### EXERCISE DESCRIPTION
Give back the records in their entirety, exactly.

### DATA UNDER STUDY
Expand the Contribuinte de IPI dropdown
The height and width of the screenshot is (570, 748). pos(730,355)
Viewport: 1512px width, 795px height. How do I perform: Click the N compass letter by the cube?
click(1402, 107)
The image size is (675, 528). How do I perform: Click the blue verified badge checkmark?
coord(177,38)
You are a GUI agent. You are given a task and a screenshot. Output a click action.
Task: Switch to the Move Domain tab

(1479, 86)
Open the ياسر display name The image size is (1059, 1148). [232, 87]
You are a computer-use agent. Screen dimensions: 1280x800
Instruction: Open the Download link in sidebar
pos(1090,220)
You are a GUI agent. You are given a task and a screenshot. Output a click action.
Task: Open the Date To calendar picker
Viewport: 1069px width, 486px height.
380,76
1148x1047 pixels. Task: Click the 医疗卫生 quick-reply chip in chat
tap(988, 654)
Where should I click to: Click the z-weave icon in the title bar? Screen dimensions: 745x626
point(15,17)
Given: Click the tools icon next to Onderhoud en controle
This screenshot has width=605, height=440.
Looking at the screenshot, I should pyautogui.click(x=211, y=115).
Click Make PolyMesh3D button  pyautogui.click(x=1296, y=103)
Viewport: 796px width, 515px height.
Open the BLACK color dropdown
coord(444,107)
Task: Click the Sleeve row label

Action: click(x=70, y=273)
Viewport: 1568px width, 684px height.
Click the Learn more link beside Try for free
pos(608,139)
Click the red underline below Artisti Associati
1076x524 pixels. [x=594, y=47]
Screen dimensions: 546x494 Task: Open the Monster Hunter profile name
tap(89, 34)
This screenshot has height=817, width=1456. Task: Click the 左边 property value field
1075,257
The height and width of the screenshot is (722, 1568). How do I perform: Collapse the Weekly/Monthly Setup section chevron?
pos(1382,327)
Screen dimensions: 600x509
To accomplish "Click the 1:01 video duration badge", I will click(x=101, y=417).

### ANSWER SECTION
Expand the Contribuinte de IPI dropdown
The height and width of the screenshot is (570, 748). pos(730,355)
Viewport: 1512px width, 795px height. How do I perform: Click the N compass letter by the cube?
click(1402, 107)
The image size is (675, 528). How do I perform: Click the blue verified badge checkmark?
coord(177,38)
You are a GUI agent. You are given a task and a screenshot. Output a click action.
Task: Switch to the Move Domain tab

(1479, 86)
Open the ياسر display name The image size is (1059, 1148). [232, 87]
You are a computer-use agent. Screen dimensions: 1280x800
Instruction: Open the Download link in sidebar
pos(1090,220)
You are a GUI agent. You are given a task and a screenshot. Output a click action.
Task: Open the Date To calendar picker
Viewport: 1069px width, 486px height.
380,76
1148x1047 pixels. Task: Click the 医疗卫生 quick-reply chip in chat
tap(988, 654)
Where should I click to: Click the z-weave icon in the title bar? Screen dimensions: 745x626
point(15,17)
Given: Click the tools icon next to Onderhoud en controle
This screenshot has width=605, height=440.
Looking at the screenshot, I should pyautogui.click(x=211, y=115).
Click Make PolyMesh3D button  pyautogui.click(x=1296, y=103)
Viewport: 796px width, 515px height.
Open the BLACK color dropdown
coord(444,107)
Task: Click the Sleeve row label

Action: click(x=70, y=273)
Viewport: 1568px width, 684px height.
Click the Learn more link beside Try for free
pos(608,139)
Click the red underline below Artisti Associati
1076x524 pixels. [x=594, y=47]
Screen dimensions: 546x494 Task: Open the Monster Hunter profile name
tap(89, 34)
This screenshot has height=817, width=1456. Task: Click the 左边 property value field
1075,257
The height and width of the screenshot is (722, 1568). How do I perform: Collapse the Weekly/Monthly Setup section chevron?
pos(1382,327)
Screen dimensions: 600x509
To accomplish "Click the 1:01 video duration badge", I will click(x=101, y=417).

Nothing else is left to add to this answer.